What to do ::
Your task is to return the data below, word for word.

The data ::
▬▬▬

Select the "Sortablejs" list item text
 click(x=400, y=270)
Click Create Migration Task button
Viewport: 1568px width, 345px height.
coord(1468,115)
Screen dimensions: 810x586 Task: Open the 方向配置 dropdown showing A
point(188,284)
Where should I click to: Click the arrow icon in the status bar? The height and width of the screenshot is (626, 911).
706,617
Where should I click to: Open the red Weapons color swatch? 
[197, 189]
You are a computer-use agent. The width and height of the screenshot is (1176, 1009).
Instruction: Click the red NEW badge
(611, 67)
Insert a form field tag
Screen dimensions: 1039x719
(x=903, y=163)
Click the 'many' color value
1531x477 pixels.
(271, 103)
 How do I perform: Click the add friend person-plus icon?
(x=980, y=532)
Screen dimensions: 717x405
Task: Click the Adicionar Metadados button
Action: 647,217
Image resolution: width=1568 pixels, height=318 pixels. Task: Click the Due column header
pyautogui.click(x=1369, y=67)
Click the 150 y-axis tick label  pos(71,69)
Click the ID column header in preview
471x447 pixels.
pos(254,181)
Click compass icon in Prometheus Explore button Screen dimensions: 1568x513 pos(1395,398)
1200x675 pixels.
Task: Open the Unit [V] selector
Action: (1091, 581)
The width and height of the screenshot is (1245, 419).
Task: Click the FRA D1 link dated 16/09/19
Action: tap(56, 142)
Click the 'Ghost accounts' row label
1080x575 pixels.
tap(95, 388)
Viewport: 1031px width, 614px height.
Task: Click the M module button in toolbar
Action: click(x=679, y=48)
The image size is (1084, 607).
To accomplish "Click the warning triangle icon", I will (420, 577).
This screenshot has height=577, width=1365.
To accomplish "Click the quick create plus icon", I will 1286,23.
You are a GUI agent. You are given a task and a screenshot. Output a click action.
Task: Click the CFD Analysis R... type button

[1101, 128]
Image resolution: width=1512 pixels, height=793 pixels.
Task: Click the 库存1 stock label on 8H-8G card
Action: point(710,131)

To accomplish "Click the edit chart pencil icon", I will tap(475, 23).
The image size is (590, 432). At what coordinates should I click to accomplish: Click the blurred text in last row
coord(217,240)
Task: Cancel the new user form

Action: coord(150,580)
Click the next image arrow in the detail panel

▬▬▬

Answer space ::
Select the "Sortablejs" list item text
 click(x=400, y=270)
Click Create Migration Task button
Viewport: 1568px width, 345px height.
coord(1468,115)
Screen dimensions: 810x586 Task: Open the 方向配置 dropdown showing A
point(188,284)
Where should I click to: Click the arrow icon in the status bar? The height and width of the screenshot is (626, 911).
706,617
Where should I click to: Open the red Weapons color swatch? 
[197, 189]
You are a computer-use agent. The width and height of the screenshot is (1176, 1009).
Instruction: Click the red NEW badge
(611, 67)
Insert a form field tag
Screen dimensions: 1039x719
(x=903, y=163)
Click the 'many' color value
1531x477 pixels.
(271, 103)
 How do I perform: Click the add friend person-plus icon?
(x=980, y=532)
Screen dimensions: 717x405
Task: Click the Adicionar Metadados button
Action: 647,217
Image resolution: width=1568 pixels, height=318 pixels. Task: Click the Due column header
pyautogui.click(x=1369, y=67)
Click the 150 y-axis tick label  pos(71,69)
Click the ID column header in preview
471x447 pixels.
pos(254,181)
Click compass icon in Prometheus Explore button Screen dimensions: 1568x513 pos(1395,398)
1200x675 pixels.
Task: Open the Unit [V] selector
Action: (1091, 581)
The width and height of the screenshot is (1245, 419).
Task: Click the FRA D1 link dated 16/09/19
Action: tap(56, 142)
Click the 'Ghost accounts' row label
1080x575 pixels.
tap(95, 388)
Viewport: 1031px width, 614px height.
Task: Click the M module button in toolbar
Action: click(x=679, y=48)
The image size is (1084, 607).
To accomplish "Click the warning triangle icon", I will (420, 577).
This screenshot has height=577, width=1365.
To accomplish "Click the quick create plus icon", I will 1286,23.
You are a GUI agent. You are given a task and a screenshot. Output a click action.
Task: Click the CFD Analysis R... type button

[1101, 128]
Image resolution: width=1512 pixels, height=793 pixels.
Task: Click the 库存1 stock label on 8H-8G card
Action: point(710,131)

To accomplish "Click the edit chart pencil icon", I will tap(475, 23).
The image size is (590, 432). At what coordinates should I click to accomplish: Click the blurred text in last row
coord(217,240)
Task: Cancel the new user form

Action: coord(150,580)
Click the next image arrow in the detail panel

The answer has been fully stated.